▸ **GOAL 1**:
In the records, turn the lines from the one containing "Click the green active filter funnel on 专业名称" through the one containing "Action: pos(831,147)", both included, into a numbered list, leaving out any blank lines.

1

I must be missing something incredibly obvious and I have finally given up trying to figure out what is wrong. I'm trying to search a simple piece of XML to find all of the <Parent> nodes. I'm using R 3.2.2 and the XML package. Here's the code with the example XML:

library(XML)

example_xml <- paste(
  '<?xml version="1.0"?>',
    '<GetProductCategoriesForASINResponse xmlns="http://mws.amazonservices.com/schema/Products/2011-10-01">',
      '<GetProductCategoriesForASINResult>',
        '<Self>',
          '<ProductCategoryId>11056341</ProductCategoryId>',
          '<ProductCategoryName>Chicken</ProductCategoryName>',
          '<Parent>',
            '<ProductCategoryId>11056281</ProductCategoryId>',
            '<ProductCategoryName>Dog</ProductCategoryName>',
            '<Parent>',
              '<ProductCategoryId>11055991</ProductCategoryId>',
              '<ProductCategoryName>Monkey</ProductCategoryName>',
              '<Parent>',
                '<ProductCategoryId>11055981</ProductCategoryId>',
                '<ProductCategoryName>Frog</ProductCategoryName>',
                '<Parent>',
                  '<ProductCategoryId>3760911</ProductCategoryId>',
                  '<ProductCategoryName>Iguana</ProductCategoryName>',
                '</Parent>',
              '</Parent>',
            '</Parent>',
          '</Parent>',
        '</Self>',
      '</GetProductCategoriesForASINResult>',
    '<ResponseMetadata>',
      '<RequestId>abs123</RequestId>',
    '</ResponseMetadata>',
    '</GetProductCategoriesForASINResponse>',
    sep = ''
)

categories_xml <- xmlTreeParse(example_xml, useInternalNodes = TRUE)
root <- xmlRoot(categories_xml)
category_nodes <- getNodeSet(root, '//Parent')

I would expect category_nodes to contain 4 nodes but instead it is returning 0.

▸ **RECORDS FOR THE TASK**:

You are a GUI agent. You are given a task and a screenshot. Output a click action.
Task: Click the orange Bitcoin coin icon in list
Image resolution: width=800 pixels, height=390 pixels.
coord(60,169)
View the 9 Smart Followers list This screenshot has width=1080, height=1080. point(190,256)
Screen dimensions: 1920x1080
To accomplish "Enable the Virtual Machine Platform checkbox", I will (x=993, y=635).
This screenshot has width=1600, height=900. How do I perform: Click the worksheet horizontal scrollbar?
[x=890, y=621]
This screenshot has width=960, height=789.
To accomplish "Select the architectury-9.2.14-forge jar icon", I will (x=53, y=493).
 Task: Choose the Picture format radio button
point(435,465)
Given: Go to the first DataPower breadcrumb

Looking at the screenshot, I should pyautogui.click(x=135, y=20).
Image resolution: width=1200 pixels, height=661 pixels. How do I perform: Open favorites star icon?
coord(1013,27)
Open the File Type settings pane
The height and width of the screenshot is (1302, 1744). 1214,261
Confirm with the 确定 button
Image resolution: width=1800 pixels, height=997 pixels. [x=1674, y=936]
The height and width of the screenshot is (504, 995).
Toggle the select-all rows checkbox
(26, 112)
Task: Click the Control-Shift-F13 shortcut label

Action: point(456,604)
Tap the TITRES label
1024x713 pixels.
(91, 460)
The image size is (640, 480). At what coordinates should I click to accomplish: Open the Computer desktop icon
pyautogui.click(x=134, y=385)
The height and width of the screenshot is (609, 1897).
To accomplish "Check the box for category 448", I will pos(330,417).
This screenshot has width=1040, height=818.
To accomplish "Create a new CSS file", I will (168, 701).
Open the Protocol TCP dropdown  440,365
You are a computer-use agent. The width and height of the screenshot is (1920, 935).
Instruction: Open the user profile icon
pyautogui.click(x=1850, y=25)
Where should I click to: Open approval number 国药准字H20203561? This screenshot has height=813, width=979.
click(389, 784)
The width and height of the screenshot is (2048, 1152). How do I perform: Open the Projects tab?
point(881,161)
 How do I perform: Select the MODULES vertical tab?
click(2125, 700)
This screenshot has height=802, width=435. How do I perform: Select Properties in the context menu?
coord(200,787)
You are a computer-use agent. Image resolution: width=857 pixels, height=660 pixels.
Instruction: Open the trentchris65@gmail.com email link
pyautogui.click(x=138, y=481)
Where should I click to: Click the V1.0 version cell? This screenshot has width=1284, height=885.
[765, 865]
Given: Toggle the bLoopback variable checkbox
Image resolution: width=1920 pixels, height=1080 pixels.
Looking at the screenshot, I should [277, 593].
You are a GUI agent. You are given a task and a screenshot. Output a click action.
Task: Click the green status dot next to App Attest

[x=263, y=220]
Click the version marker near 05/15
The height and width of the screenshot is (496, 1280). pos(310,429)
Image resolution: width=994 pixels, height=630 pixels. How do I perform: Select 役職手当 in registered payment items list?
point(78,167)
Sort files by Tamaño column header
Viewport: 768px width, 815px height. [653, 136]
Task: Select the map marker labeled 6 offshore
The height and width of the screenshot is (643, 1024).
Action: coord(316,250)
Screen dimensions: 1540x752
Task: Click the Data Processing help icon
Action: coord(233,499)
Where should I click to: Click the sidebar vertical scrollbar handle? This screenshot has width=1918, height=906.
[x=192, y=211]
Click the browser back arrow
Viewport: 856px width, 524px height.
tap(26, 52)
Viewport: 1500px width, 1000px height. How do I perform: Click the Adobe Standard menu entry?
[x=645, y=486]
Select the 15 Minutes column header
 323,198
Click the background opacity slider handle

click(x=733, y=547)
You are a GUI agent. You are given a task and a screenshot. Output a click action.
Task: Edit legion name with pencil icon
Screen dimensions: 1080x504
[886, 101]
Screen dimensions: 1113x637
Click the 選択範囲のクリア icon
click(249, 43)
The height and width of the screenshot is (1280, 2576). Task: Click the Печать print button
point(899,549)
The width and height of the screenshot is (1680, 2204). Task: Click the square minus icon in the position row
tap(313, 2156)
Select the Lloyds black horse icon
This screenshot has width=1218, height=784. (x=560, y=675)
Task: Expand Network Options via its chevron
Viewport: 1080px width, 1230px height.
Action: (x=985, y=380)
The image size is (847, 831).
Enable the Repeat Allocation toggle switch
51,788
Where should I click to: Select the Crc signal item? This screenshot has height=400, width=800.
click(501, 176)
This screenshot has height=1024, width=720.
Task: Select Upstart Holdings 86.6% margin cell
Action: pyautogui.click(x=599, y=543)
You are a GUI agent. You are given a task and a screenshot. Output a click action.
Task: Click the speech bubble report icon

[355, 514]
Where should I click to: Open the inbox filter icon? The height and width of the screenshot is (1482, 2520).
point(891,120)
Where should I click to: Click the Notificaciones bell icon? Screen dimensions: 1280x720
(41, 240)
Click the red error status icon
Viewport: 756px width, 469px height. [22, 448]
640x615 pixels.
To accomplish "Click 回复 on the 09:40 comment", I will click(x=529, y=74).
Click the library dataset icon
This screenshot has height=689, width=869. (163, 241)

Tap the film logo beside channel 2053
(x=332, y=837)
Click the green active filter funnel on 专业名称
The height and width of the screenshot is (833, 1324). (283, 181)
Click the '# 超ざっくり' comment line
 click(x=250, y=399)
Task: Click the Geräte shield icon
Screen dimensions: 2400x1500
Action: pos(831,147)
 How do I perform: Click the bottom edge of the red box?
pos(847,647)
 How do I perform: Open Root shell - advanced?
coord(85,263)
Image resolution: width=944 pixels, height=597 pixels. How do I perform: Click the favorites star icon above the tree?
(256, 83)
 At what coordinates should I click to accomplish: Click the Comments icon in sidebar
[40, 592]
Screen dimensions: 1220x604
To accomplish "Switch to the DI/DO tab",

▸ **GOAL 2**:
Reproduce the R XML question verbatim, in full.

▸ **SOLUTION 1**:
1. Click the green active filter funnel on 专业名称
2. The height and width of the screenshot is (833, 1324). (283, 181)
3. Click the '# 超ざっくり' comment line
4.  click(x=250, y=399)
5. Task: Click the Geräte shield icon
6. Screen dimensions: 2400x1500
7. Action: pos(831,147)

▸ **SOLUTION 2**:
1

I must be missing something incredibly obvious and I have finally given up trying to figure out what is wrong. I'm trying to search a simple piece of XML to find all of the <Parent> nodes. I'm using R 3.2.2 and the XML package. Here's the code with the example XML:

library(XML)

example_xml <- paste(
  '<?xml version="1.0"?>',
    '<GetProductCategoriesForASINResponse xmlns="http://mws.amazonservices.com/schema/Products/2011-10-01">',
      '<GetProductCategoriesForASINResult>',
        '<Self>',
          '<ProductCategoryId>11056341</ProductCategoryId>',
          '<ProductCategoryName>Chicken</ProductCategoryName>',
          '<Parent>',
            '<ProductCategoryId>11056281</ProductCategoryId>',
            '<ProductCategoryName>Dog</ProductCategoryName>',
            '<Parent>',
              '<ProductCategoryId>11055991</ProductCategoryId>',
              '<ProductCategoryName>Monkey</ProductCategoryName>',
              '<Parent>',
                '<ProductCategoryId>11055981</ProductCategoryId>',
                '<ProductCategoryName>Frog</ProductCategoryName>',
                '<Parent>',
                  '<ProductCategoryId>3760911</ProductCategoryId>',
                  '<ProductCategoryName>Iguana</ProductCategoryName>',
                '</Parent>',
              '</Parent>',
            '</Parent>',
          '</Parent>',
        '</Self>',
      '</GetProductCategoriesForASINResult>',
    '<ResponseMetadata>',
      '<RequestId>abs123</RequestId>',
    '</ResponseMetadata>',
    '</GetProductCategoriesForASINResponse>',
    sep = ''
)

categories_xml <- xmlTreeParse(example_xml, useInternalNodes = TRUE)
root <- xmlRoot(categories_xml)
category_nodes <- getNodeSet(root, '//Parent')

I would expect category_nodes to contain 4 nodes but instead it is returning 0.